Reproduce the material below line for line, with no changes.
BEGIN MATERIAL FOR THIS TASK
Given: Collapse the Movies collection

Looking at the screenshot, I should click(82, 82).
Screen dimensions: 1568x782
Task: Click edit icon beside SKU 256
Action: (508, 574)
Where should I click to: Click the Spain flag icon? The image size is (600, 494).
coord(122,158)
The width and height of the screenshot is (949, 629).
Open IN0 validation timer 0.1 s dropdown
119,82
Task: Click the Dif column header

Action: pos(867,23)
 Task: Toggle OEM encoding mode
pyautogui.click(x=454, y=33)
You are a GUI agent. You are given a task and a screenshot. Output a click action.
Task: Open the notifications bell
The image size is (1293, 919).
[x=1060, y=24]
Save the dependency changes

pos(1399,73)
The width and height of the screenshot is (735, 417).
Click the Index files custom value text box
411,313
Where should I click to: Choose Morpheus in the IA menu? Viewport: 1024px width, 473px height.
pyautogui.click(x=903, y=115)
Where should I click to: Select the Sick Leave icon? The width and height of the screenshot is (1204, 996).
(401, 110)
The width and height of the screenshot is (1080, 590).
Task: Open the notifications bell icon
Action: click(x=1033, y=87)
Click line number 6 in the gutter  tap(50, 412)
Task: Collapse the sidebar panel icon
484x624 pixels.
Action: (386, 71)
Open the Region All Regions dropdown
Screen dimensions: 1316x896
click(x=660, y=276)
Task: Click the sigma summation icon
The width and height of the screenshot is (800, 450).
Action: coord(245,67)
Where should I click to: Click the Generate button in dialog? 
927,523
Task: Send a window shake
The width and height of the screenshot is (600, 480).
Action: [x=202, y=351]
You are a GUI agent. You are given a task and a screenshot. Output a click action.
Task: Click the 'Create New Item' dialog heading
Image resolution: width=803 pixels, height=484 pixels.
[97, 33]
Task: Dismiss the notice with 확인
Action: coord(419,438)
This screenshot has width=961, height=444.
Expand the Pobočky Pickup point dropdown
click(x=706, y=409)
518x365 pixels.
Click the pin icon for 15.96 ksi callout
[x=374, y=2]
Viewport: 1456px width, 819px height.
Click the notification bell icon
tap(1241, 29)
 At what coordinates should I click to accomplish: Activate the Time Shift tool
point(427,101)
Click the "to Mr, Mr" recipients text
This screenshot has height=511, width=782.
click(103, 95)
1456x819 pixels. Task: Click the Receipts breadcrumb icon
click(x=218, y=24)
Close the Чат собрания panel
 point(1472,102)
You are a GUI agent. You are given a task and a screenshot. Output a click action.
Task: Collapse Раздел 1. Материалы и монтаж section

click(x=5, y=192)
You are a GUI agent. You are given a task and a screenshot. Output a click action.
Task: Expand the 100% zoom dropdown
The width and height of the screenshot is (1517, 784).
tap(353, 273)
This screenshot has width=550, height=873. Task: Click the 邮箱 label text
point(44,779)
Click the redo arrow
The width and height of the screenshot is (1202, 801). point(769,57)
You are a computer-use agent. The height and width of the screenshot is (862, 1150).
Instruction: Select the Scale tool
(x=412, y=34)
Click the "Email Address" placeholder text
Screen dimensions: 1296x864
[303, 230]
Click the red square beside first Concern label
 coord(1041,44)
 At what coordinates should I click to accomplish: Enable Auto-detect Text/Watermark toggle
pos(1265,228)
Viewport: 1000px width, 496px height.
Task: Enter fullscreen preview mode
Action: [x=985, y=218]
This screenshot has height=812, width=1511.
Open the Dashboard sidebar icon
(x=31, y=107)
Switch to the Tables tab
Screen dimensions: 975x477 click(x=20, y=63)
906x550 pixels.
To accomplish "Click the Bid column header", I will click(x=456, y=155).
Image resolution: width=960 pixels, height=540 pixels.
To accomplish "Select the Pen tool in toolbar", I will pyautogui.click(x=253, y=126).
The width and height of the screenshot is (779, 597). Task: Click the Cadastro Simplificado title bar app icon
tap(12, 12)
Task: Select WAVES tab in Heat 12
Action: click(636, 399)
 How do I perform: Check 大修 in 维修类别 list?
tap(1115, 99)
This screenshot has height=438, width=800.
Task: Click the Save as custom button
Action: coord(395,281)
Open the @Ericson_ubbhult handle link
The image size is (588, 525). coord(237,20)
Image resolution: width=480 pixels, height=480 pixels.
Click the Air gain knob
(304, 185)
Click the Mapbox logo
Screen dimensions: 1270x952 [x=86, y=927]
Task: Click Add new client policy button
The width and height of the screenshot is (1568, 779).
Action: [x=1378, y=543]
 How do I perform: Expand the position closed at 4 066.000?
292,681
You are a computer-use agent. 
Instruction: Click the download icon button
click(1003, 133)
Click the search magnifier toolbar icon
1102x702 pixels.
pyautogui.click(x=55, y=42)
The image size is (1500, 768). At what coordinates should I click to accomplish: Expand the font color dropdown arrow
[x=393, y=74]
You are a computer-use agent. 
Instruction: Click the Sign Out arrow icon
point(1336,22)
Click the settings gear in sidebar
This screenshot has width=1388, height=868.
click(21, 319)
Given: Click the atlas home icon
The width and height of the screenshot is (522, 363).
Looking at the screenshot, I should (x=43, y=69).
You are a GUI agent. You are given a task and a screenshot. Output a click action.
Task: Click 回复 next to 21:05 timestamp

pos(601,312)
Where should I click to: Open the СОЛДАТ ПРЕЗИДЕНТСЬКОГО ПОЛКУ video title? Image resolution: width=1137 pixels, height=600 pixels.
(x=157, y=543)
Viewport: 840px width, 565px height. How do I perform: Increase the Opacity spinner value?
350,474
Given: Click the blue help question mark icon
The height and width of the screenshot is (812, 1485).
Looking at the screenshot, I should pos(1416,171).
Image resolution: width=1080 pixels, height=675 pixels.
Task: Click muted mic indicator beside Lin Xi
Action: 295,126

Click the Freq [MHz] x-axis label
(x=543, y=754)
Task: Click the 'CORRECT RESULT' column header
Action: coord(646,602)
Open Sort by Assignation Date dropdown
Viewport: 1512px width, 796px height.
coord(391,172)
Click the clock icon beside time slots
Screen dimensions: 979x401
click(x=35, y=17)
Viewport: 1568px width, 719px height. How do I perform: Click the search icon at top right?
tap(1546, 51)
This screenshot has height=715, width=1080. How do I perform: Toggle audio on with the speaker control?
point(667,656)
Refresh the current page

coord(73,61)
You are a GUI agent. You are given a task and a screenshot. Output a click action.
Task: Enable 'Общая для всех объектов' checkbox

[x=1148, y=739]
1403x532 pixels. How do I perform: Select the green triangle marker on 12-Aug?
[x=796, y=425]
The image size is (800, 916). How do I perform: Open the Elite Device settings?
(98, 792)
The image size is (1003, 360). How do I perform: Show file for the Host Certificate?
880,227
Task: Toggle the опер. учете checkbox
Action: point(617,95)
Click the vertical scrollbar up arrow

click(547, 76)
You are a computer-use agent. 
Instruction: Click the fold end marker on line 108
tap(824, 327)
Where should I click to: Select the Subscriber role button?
END MATERIAL FOR THIS TASK
**RESPONSE FOR THIS EXERCISE**
Given: Collapse the Movies collection

Looking at the screenshot, I should click(82, 82).
Screen dimensions: 1568x782
Task: Click edit icon beside SKU 256
Action: (508, 574)
Where should I click to: Click the Spain flag icon? The image size is (600, 494).
coord(122,158)
The width and height of the screenshot is (949, 629).
Open IN0 validation timer 0.1 s dropdown
119,82
Task: Click the Dif column header

Action: pos(867,23)
 Task: Toggle OEM encoding mode
pyautogui.click(x=454, y=33)
You are a GUI agent. You are given a task and a screenshot. Output a click action.
Task: Open the notifications bell
The image size is (1293, 919).
[x=1060, y=24]
Save the dependency changes

pos(1399,73)
The width and height of the screenshot is (735, 417).
Click the Index files custom value text box
411,313
Where should I click to: Choose Morpheus in the IA menu? Viewport: 1024px width, 473px height.
pyautogui.click(x=903, y=115)
Where should I click to: Select the Sick Leave icon? The width and height of the screenshot is (1204, 996).
(401, 110)
The width and height of the screenshot is (1080, 590).
Task: Open the notifications bell icon
Action: click(x=1033, y=87)
Click line number 6 in the gutter  tap(50, 412)
Task: Collapse the sidebar panel icon
484x624 pixels.
Action: (386, 71)
Open the Region All Regions dropdown
Screen dimensions: 1316x896
click(x=660, y=276)
Task: Click the sigma summation icon
The width and height of the screenshot is (800, 450).
Action: coord(245,67)
Where should I click to: Click the Generate button in dialog? 
927,523
Task: Send a window shake
The width and height of the screenshot is (600, 480).
Action: [x=202, y=351]
You are a GUI agent. You are given a task and a screenshot. Output a click action.
Task: Click the 'Create New Item' dialog heading
Image resolution: width=803 pixels, height=484 pixels.
[97, 33]
Task: Dismiss the notice with 확인
Action: coord(419,438)
This screenshot has width=961, height=444.
Expand the Pobočky Pickup point dropdown
click(x=706, y=409)
518x365 pixels.
Click the pin icon for 15.96 ksi callout
[x=374, y=2]
Viewport: 1456px width, 819px height.
Click the notification bell icon
tap(1241, 29)
 At what coordinates should I click to accomplish: Activate the Time Shift tool
point(427,101)
Click the "to Mr, Mr" recipients text
This screenshot has height=511, width=782.
click(103, 95)
1456x819 pixels. Task: Click the Receipts breadcrumb icon
click(x=218, y=24)
Close the Чат собрания panel
 point(1472,102)
You are a GUI agent. You are given a task and a screenshot. Output a click action.
Task: Collapse Раздел 1. Материалы и монтаж section

click(x=5, y=192)
You are a GUI agent. You are given a task and a screenshot. Output a click action.
Task: Expand the 100% zoom dropdown
The width and height of the screenshot is (1517, 784).
tap(353, 273)
This screenshot has width=550, height=873. Task: Click the 邮箱 label text
point(44,779)
Click the redo arrow
The width and height of the screenshot is (1202, 801). point(769,57)
You are a computer-use agent. The height and width of the screenshot is (862, 1150).
Instruction: Select the Scale tool
(x=412, y=34)
Click the "Email Address" placeholder text
Screen dimensions: 1296x864
[303, 230]
Click the red square beside first Concern label
 coord(1041,44)
 At what coordinates should I click to accomplish: Enable Auto-detect Text/Watermark toggle
pos(1265,228)
Viewport: 1000px width, 496px height.
Task: Enter fullscreen preview mode
Action: [x=985, y=218]
This screenshot has height=812, width=1511.
Open the Dashboard sidebar icon
(x=31, y=107)
Switch to the Tables tab
Screen dimensions: 975x477 click(x=20, y=63)
906x550 pixels.
To accomplish "Click the Bid column header", I will click(x=456, y=155).
Image resolution: width=960 pixels, height=540 pixels.
To accomplish "Select the Pen tool in toolbar", I will pyautogui.click(x=253, y=126).
The width and height of the screenshot is (779, 597). Task: Click the Cadastro Simplificado title bar app icon
tap(12, 12)
Task: Select WAVES tab in Heat 12
Action: click(636, 399)
 How do I perform: Check 大修 in 维修类别 list?
tap(1115, 99)
This screenshot has height=438, width=800.
Task: Click the Save as custom button
Action: coord(395,281)
Open the @Ericson_ubbhult handle link
The image size is (588, 525). coord(237,20)
Image resolution: width=480 pixels, height=480 pixels.
Click the Air gain knob
(304, 185)
Click the Mapbox logo
Screen dimensions: 1270x952 [x=86, y=927]
Task: Click Add new client policy button
The width and height of the screenshot is (1568, 779).
Action: [x=1378, y=543]
 How do I perform: Expand the position closed at 4 066.000?
292,681
You are a computer-use agent. 
Instruction: Click the download icon button
click(1003, 133)
Click the search magnifier toolbar icon
1102x702 pixels.
pyautogui.click(x=55, y=42)
The image size is (1500, 768). At what coordinates should I click to accomplish: Expand the font color dropdown arrow
[x=393, y=74]
You are a computer-use agent. 
Instruction: Click the Sign Out arrow icon
point(1336,22)
Click the settings gear in sidebar
This screenshot has width=1388, height=868.
click(21, 319)
Given: Click the atlas home icon
The width and height of the screenshot is (522, 363).
Looking at the screenshot, I should (x=43, y=69).
You are a GUI agent. You are given a task and a screenshot. Output a click action.
Task: Click 回复 next to 21:05 timestamp

pos(601,312)
Where should I click to: Open the СОЛДАТ ПРЕЗИДЕНТСЬКОГО ПОЛКУ video title? Image resolution: width=1137 pixels, height=600 pixels.
(x=157, y=543)
Viewport: 840px width, 565px height. How do I perform: Increase the Opacity spinner value?
350,474
Given: Click the blue help question mark icon
The height and width of the screenshot is (812, 1485).
Looking at the screenshot, I should pos(1416,171).
Image resolution: width=1080 pixels, height=675 pixels.
Task: Click muted mic indicator beside Lin Xi
Action: 295,126

Click the Freq [MHz] x-axis label
(x=543, y=754)
Task: Click the 'CORRECT RESULT' column header
Action: coord(646,602)
Open Sort by Assignation Date dropdown
Viewport: 1512px width, 796px height.
coord(391,172)
Click the clock icon beside time slots
Screen dimensions: 979x401
click(x=35, y=17)
Viewport: 1568px width, 719px height. How do I perform: Click the search icon at top right?
tap(1546, 51)
This screenshot has height=715, width=1080. How do I perform: Toggle audio on with the speaker control?
point(667,656)
Refresh the current page

coord(73,61)
You are a GUI agent. You are given a task and a screenshot. Output a click action.
Task: Enable 'Общая для всех объектов' checkbox

[x=1148, y=739]
1403x532 pixels. How do I perform: Select the green triangle marker on 12-Aug?
[x=796, y=425]
The image size is (800, 916). How do I perform: Open the Elite Device settings?
(98, 792)
The image size is (1003, 360). How do I perform: Show file for the Host Certificate?
880,227
Task: Toggle the опер. учете checkbox
Action: point(617,95)
Click the vertical scrollbar up arrow

click(547, 76)
You are a computer-use agent. 
Instruction: Click the fold end marker on line 108
tap(824, 327)
Where should I click to: Select the Subscriber role button?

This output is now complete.